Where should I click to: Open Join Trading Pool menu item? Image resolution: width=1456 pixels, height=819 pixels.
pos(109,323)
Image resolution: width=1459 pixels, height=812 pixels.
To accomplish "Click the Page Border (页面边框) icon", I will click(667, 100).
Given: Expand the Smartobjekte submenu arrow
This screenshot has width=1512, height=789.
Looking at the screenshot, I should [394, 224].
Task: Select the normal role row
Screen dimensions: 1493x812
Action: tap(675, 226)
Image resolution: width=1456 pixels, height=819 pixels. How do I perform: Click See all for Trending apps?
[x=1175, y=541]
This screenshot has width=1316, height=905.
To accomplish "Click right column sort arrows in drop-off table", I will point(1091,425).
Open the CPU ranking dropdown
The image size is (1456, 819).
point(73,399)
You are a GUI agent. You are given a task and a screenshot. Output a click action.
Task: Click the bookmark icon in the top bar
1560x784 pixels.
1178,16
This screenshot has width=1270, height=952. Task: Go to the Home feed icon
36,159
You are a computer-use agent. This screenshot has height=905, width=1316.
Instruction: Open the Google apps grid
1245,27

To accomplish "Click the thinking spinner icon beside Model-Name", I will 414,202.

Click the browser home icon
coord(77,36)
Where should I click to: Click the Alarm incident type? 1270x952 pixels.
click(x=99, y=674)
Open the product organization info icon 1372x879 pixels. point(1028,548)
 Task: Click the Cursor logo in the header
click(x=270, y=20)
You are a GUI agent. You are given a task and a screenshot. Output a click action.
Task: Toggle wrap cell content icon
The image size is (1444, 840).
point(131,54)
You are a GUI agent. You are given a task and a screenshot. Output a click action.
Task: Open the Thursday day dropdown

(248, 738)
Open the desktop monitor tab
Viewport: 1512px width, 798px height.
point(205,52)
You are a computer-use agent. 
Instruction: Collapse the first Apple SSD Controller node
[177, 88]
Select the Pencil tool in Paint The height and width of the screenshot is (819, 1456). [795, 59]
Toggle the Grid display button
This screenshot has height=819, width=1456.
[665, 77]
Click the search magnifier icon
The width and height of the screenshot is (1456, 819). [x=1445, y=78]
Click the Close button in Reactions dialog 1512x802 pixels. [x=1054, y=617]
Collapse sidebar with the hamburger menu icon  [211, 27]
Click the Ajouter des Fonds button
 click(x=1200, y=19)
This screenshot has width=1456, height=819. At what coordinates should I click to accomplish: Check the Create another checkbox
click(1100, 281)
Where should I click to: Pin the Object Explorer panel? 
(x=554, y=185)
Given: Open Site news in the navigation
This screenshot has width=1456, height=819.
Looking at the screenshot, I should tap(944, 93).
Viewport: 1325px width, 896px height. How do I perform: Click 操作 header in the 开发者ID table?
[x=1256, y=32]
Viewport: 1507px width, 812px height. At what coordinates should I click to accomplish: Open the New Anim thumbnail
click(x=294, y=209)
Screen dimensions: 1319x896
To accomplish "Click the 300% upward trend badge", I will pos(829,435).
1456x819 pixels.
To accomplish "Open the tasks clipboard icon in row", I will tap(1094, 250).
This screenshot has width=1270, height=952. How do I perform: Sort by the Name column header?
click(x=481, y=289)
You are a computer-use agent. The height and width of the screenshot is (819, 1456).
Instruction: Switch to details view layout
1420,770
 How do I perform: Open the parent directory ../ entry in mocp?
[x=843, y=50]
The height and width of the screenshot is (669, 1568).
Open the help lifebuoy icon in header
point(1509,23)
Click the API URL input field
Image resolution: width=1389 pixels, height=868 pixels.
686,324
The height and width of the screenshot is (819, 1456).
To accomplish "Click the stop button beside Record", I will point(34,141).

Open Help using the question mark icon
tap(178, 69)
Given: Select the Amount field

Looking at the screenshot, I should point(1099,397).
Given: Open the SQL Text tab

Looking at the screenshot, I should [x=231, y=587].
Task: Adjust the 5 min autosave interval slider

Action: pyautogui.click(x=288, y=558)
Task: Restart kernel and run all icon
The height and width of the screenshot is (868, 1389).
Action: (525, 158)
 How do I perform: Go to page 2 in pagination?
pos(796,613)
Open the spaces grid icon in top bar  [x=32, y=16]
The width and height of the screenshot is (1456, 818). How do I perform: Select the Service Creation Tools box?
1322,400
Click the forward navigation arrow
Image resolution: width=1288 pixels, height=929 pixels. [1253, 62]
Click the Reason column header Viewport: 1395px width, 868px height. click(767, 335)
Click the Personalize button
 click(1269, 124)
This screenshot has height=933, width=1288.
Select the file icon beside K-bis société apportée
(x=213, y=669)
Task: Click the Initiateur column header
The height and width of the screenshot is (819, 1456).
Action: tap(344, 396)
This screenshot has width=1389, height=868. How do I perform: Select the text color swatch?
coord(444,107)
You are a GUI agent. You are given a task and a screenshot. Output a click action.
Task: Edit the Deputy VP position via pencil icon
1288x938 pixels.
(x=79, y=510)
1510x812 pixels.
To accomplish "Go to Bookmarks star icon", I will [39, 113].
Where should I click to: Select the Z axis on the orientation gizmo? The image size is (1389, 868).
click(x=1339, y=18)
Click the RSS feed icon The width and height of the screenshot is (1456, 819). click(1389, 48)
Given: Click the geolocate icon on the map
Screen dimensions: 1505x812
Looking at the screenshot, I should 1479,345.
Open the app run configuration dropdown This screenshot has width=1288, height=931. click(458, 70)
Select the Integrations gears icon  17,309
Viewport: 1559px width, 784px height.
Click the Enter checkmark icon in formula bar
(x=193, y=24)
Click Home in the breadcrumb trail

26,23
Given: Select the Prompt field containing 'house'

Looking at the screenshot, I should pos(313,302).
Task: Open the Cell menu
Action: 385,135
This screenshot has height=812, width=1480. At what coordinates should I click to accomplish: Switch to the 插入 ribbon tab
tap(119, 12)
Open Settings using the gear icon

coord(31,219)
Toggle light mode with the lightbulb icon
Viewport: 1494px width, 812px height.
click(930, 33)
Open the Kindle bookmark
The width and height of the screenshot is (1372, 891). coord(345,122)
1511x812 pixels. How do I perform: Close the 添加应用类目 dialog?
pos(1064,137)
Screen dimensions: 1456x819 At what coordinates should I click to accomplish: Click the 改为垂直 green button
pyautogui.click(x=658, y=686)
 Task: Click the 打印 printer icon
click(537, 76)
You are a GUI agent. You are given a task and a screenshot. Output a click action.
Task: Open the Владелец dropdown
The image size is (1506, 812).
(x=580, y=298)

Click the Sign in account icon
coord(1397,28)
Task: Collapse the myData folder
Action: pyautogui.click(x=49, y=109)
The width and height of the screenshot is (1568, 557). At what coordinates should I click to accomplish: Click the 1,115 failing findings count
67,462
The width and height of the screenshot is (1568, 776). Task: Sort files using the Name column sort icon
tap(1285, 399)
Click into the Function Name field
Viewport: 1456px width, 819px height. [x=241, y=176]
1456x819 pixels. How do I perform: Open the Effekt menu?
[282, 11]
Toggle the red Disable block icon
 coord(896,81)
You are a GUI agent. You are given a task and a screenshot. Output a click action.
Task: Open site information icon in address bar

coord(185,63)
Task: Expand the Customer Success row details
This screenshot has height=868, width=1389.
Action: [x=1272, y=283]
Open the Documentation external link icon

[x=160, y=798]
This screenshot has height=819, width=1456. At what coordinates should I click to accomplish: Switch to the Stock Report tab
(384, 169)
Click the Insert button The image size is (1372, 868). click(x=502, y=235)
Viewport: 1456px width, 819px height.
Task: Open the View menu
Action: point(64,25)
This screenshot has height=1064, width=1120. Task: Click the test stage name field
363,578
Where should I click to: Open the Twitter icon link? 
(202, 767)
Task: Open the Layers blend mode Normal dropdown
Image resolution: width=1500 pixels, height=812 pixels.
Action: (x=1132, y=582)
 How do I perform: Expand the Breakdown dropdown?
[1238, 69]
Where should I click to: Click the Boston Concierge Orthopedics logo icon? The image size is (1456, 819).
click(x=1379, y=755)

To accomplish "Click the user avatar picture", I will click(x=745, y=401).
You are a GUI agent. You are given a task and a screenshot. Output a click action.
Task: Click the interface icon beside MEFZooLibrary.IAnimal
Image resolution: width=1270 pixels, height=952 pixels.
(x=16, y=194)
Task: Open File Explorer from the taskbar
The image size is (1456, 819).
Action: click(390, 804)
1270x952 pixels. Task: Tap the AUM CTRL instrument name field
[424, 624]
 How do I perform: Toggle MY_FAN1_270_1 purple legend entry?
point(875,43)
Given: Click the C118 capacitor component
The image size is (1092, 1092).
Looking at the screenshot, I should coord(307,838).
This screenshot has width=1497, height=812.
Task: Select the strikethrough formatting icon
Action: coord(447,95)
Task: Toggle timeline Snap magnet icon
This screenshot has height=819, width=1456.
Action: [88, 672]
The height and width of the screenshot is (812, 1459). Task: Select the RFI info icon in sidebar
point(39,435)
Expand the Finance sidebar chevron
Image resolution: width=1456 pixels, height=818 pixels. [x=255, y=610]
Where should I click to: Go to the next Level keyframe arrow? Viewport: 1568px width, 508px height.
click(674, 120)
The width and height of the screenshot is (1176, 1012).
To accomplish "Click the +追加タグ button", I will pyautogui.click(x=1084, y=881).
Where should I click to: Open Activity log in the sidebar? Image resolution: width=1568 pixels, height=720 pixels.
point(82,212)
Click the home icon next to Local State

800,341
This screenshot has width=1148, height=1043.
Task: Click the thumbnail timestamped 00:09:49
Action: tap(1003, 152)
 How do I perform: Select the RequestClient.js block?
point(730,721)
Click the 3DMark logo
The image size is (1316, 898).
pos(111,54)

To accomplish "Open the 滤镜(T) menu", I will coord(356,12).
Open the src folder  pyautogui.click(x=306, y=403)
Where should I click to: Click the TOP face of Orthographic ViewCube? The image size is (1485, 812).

════════════════

- **Problem requirements**
Exactly as they appear, copy the lines of the listing above from the first through the one that contains "Image resolution: width=1459", and nothing more.

- **Answer section**
Where should I click to: Open Join Trading Pool menu item? Image resolution: width=1456 pixels, height=819 pixels.
pos(109,323)
Image resolution: width=1459 pixels, height=812 pixels.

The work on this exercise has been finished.